The Politics of the Critics’ Choice Television Awards

There’s something satisfying about having the Critics’ Choice Television Awards nominations come out the morning after the MTV Awards. I appreciate anything that gives Emma Stone and Ellen Page much-deserved love, but it’s always sort of amusing to see the generational clash between one voting pool that rates The Twilight Saga: Eclipse as the best movie of the year and another that’s determinedly beating the drum for very different kinds of art.

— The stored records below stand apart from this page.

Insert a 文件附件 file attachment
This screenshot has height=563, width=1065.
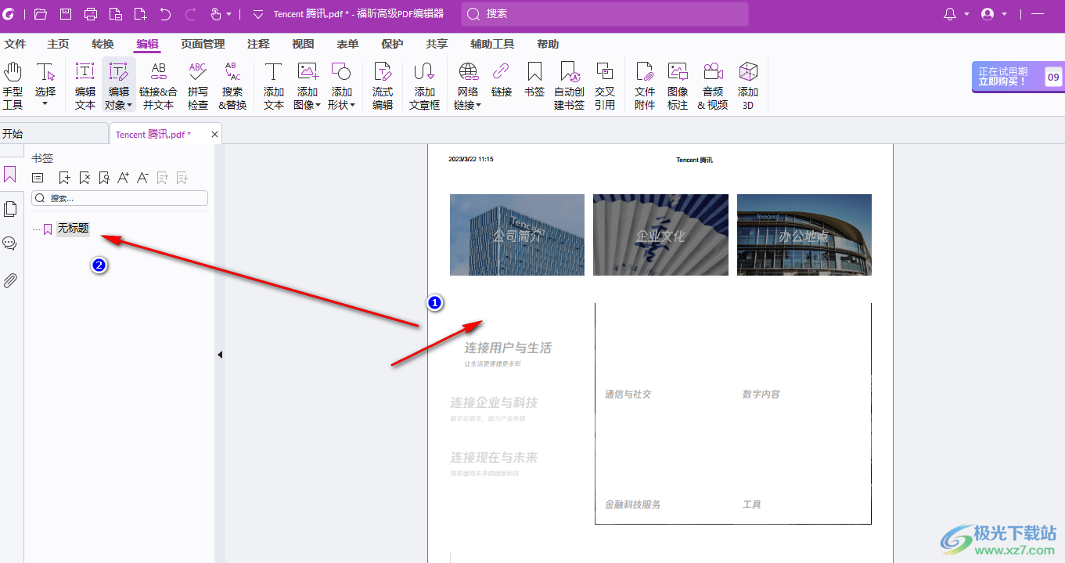(644, 84)

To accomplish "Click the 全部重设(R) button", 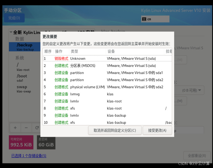I will click(x=197, y=155).
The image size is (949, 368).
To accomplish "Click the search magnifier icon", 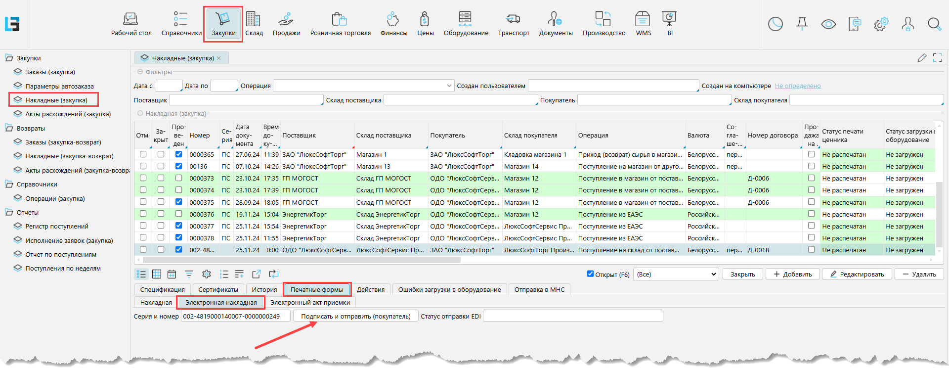I will point(934,24).
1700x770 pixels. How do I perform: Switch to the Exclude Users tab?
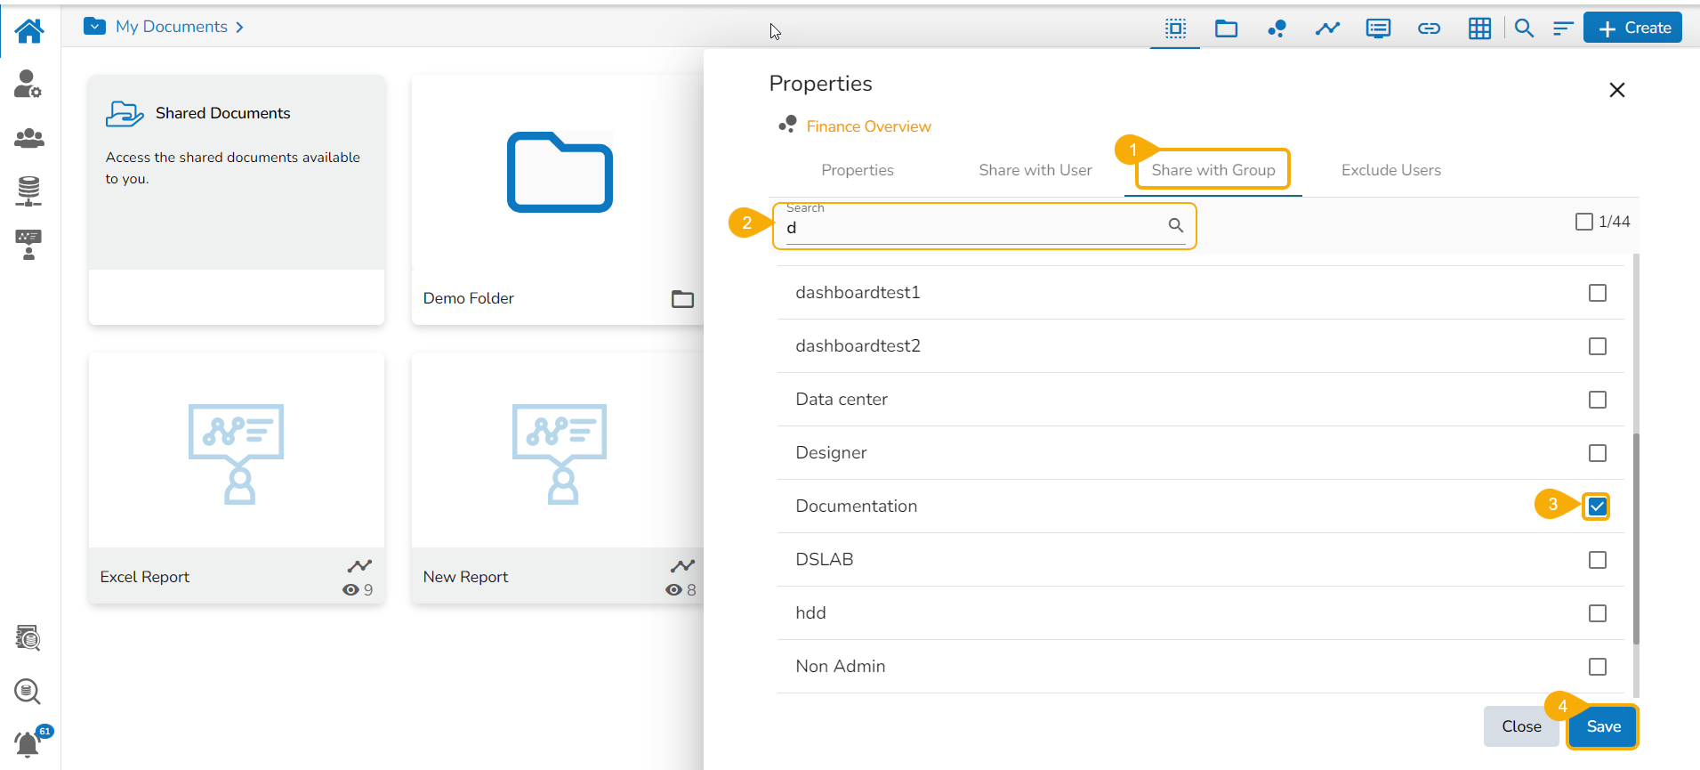(1390, 170)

Of the best dramas on the Critics’ list, two are about charismatic criminals (Boardwalk Empire, Dexter), four are about highly unusual law enforcement officers or law enforcement officers in highly unusual situations up to and including zombie apocalypse (Fringe, Justified, The Killing, and The Walking Dead), one’s about a cheating politician’s wife (The Good Wife), one’s a skeptical look at coastal cultural elites (Mad Men), and another’s an anthem to middle-American values (Friday Night Lights). Moral complexity’s a good thing, particularly when it lets critics beat themselves up a little bit and mythologize the core audiences for the shows they write about.

In comedies, quirk rules too. Having NBC’s Thursday comedy block shows competing against each other is no big surprise. Actually, none of the nominations feel particularly shocking, from industry-favorite Louie, to crowd-pleaser Glee. It would actually be interesting to have a smaller pool of nominees to see how some of the more similar shows in the pool stack up against each other. Do people think Indiana-based The Middle, a family sitcom based around a couple who manage a quarry and work at a car dealership, is a better show than Modern Family, which features much wealthier families, but also works hard to normalize a gay couple? How do the nerds of The Big Bang Theory stack up against the pop-culture riffers of Community? Something like Louie or Archer doesn’t really exist in the same universe as Glee (though thank goodness both universes can exist simultaneously), and these awards shows are as much a weird way to single out expressions of values as they are to reward artistic merit.